Because we give the agent bash access, the network becomes a critical surface to control. We run a mitmproxy instance as a separate user inside the container, using iptables to transparently redirect all traffic through it. The proxy enforces a strict allowlist — anything not on it gets a 403. Direct IP access is blocked so the agent can't sidestep DNS, and raw TCP egress is blocked entirely.
GitHub writes are locked down even further. The agent is strictly limited to pushing to its designated docs branch, and the only GraphQL mutations it is authorized to execute are createPullRequest and updatePullRequest.
To safeguard credentials, the agent's environment only contains placeholder tokens. When a request leaves the container, the proxy swaps those placeholders with real values at the transport layer.
Understanding the project
Generic AI documentation usually reads poorly because the generator starts writing before it actually understands what it's writing about.
Before generating a single page, the Mintlify agent scrapes the repo's README and GitHub metadata, finds its homepage, and uses heuristics to extract brand assets. Those assets automatically populate the docs.json fields that style every Mintlify site: name, theme, colors.primary, colors.light, colors.dark, favicon, and a core navigation object.
Plan first, write second
We initially tried generating pages on the fly, but the results were messy. We ended up with redundant sections, confusing navigation, and pages that openly contradicted each other.
In hindsight, the fix was obvious: generating a documentation site without a structural plan is like hiring writers for each chapter of a book without telling them what the other chapters cover. Each part might be fine in a vacuum, but they won't add up to a coherent whole.

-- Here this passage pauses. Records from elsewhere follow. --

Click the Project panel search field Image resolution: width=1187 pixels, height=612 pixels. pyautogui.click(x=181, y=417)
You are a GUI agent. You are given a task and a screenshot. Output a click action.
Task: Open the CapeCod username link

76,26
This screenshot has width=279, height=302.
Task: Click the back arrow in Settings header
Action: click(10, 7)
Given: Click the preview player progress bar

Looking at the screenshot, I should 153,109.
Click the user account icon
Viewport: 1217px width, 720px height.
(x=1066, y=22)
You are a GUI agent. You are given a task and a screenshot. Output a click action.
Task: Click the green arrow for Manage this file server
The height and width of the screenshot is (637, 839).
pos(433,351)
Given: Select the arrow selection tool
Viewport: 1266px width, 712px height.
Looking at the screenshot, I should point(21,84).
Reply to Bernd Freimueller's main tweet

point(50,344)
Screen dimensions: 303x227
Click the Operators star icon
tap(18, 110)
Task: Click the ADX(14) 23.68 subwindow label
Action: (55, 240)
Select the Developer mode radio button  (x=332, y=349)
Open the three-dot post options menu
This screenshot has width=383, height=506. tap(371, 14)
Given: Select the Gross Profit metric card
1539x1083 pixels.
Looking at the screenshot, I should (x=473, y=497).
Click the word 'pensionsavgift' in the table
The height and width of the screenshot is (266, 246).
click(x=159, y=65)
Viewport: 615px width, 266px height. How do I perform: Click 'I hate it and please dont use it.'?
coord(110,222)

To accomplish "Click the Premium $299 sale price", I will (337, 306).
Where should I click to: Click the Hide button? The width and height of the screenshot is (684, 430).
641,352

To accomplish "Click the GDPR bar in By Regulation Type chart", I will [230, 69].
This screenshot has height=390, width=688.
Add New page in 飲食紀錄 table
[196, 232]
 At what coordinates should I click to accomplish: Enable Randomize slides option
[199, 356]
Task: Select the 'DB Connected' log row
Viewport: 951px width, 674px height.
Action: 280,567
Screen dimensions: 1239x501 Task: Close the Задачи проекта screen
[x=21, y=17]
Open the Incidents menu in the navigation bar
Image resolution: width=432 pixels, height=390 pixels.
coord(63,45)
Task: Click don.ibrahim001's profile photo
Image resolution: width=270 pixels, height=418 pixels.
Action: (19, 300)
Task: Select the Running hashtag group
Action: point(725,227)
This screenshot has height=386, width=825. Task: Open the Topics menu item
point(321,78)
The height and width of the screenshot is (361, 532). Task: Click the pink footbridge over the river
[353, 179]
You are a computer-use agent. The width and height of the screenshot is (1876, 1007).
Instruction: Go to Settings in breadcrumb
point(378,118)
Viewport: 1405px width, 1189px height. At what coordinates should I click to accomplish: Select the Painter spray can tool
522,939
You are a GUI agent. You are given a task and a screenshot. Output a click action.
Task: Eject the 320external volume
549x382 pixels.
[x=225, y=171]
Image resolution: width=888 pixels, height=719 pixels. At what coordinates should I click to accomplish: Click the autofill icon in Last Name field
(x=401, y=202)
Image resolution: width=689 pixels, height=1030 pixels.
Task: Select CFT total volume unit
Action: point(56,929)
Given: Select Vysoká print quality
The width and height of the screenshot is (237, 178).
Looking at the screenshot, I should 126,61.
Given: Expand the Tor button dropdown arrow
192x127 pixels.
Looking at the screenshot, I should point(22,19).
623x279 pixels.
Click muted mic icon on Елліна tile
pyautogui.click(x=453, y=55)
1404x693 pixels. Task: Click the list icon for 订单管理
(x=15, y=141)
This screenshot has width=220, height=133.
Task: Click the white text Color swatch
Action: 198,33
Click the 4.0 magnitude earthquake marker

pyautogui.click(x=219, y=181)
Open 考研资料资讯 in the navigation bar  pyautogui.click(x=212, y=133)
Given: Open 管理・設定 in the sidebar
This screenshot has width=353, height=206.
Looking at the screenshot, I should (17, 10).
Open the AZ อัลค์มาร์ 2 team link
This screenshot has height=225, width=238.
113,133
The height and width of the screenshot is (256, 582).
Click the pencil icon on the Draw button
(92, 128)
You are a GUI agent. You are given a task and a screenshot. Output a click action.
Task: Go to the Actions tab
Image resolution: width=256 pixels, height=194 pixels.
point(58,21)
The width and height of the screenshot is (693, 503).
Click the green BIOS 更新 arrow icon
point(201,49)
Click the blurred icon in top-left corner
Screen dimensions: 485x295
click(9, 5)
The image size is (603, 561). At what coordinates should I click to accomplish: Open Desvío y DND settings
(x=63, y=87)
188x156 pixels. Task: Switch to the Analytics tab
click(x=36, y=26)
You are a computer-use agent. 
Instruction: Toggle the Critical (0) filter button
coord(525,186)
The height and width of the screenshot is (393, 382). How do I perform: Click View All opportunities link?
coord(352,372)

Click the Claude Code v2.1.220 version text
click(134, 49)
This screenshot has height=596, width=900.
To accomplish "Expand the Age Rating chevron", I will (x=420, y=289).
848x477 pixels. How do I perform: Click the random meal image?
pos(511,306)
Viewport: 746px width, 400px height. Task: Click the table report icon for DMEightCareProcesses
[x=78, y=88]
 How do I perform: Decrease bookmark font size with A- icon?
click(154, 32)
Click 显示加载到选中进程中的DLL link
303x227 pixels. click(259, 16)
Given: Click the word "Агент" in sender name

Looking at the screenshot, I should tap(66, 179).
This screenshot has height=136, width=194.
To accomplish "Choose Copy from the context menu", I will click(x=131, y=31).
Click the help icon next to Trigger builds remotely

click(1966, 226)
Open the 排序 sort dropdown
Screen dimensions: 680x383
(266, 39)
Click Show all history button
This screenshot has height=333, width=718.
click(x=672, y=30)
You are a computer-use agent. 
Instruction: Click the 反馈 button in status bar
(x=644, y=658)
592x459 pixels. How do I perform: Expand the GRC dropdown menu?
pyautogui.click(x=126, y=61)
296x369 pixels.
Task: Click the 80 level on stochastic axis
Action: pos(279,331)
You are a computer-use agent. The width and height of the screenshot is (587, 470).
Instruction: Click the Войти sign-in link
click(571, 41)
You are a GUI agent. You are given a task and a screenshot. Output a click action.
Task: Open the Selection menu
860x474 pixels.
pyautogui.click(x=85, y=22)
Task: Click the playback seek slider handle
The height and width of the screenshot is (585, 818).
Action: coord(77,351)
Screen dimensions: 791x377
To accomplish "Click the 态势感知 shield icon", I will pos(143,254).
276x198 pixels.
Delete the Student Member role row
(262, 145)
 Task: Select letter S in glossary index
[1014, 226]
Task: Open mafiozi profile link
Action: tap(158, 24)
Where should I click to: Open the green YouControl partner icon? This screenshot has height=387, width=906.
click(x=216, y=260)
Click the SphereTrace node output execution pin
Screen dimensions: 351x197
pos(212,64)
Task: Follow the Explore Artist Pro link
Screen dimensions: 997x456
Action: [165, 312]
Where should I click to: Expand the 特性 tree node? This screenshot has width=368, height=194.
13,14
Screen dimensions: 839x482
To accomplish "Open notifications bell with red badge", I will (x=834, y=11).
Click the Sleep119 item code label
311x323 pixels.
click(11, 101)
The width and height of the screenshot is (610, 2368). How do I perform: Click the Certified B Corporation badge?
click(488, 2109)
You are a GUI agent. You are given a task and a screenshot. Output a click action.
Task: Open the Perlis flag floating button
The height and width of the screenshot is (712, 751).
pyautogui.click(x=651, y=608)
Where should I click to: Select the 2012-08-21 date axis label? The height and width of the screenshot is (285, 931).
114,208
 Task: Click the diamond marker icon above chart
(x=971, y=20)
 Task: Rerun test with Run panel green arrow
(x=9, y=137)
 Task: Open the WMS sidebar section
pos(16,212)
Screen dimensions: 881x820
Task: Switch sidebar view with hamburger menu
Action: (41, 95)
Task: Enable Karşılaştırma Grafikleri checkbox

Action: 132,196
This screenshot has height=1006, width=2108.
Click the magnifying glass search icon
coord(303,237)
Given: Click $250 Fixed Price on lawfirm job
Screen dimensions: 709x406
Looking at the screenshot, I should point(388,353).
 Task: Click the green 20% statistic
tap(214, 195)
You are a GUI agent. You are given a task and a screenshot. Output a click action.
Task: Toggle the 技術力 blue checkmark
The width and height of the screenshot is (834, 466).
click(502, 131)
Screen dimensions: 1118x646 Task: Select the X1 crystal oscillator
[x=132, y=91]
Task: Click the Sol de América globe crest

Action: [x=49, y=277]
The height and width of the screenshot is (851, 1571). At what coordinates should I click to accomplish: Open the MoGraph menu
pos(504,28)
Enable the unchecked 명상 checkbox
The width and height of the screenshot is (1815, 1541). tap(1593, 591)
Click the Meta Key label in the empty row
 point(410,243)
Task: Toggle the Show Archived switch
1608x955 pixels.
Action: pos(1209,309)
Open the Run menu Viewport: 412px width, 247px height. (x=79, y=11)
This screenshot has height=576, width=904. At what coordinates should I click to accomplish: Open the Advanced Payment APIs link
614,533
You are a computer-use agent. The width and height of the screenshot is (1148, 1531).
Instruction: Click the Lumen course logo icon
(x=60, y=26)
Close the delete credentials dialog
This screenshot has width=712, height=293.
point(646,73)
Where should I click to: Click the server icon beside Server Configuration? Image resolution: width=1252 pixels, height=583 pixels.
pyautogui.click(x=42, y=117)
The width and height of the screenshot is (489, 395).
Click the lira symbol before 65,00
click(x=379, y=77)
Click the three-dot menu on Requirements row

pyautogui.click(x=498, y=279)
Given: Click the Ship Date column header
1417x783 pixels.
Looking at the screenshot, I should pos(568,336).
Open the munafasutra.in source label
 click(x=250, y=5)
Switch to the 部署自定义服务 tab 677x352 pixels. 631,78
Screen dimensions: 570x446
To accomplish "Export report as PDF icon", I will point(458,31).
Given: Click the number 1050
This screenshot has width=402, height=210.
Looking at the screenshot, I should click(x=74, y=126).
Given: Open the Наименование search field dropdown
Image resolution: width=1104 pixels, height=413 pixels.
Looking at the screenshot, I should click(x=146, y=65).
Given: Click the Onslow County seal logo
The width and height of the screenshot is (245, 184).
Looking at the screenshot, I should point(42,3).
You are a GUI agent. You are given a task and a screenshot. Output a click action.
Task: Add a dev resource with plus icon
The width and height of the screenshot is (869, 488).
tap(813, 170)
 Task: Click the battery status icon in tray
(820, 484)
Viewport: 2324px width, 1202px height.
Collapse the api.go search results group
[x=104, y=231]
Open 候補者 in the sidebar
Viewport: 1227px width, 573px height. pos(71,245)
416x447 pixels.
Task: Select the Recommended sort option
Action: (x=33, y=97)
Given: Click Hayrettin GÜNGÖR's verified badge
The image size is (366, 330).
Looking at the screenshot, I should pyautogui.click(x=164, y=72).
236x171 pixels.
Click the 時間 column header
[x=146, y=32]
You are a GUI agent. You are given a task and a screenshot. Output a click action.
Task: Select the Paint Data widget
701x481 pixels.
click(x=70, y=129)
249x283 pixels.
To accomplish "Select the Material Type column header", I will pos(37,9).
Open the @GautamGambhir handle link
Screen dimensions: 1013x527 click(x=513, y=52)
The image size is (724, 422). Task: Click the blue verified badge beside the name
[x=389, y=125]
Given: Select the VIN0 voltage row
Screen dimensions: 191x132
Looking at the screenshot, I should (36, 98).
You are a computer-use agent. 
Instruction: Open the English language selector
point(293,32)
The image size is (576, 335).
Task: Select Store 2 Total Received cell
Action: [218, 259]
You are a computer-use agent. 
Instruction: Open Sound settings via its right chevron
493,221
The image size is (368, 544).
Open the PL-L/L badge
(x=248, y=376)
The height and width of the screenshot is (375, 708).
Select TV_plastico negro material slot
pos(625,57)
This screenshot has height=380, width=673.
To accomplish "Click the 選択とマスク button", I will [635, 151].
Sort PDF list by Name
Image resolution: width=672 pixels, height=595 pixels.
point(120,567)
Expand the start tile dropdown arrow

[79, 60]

Now, before writing any pages, the agent browses the source code — reading exports, entry points, and command definitions to infer what the project actually does. The agent then produces a JSON file defining the project summary, brand info, and full navigation architecture.
{
"projectType": "react-component-library",
"projectName": "Excalidraw",
"projectDescription": "Open source virtual hand-drawn style whiteboard",
"primaryColor": "#6965db",
"navigation": {
"tabs": [
{
"tab": "Documentation",
"groups": [
{ "group": "Get Started", "pages": ["introduction", "installation"] },
{ "group": "Core Concepts", "pages": ["elements", "app-state"] }
]
}
]
},
"keyFeatures": ["infinite-canvas", "real-time-collaboration"],
"publicApiSurface": ["Excalidraw", "MainMenu", "Sidebar"]
}
Because pre-analysis, generation, and review all run in the same session, generation subagents are instructed to read this JSON map first. Every section is written with total awareness of the broader context.
Generate, validate, ship
With the structure locked in, the orchestrator spins up subagents to write sections in parallel, grouping them one per navigation tab. For a large repository like Excalidraw, this cuts generation time from roughly 70 minutes down to 45.
When the subagents finish, the orchestrator reconciles their outputs and resolves cross-references. If one section references an API documented in another, those links are automatically verified and wired up correctly.
Finally, the agent uses the Mintlify CLI to validate the build and check for broken links, executing a final review sweep across both repositories to catch any remaining gaps or redundancies.
Try it
As for me, I've finally got a massive head start on Broccoli's documentation. I can edit this generated output, fill in any highly-specific gaps, and publish it using a workflow I'm already familiar with. I finally have a structure to build on instead of a daunting blank page.
Take any public open-source project you care about. Replace github.com with mintlify.com in the URL, and get a docs site that's ready to ship.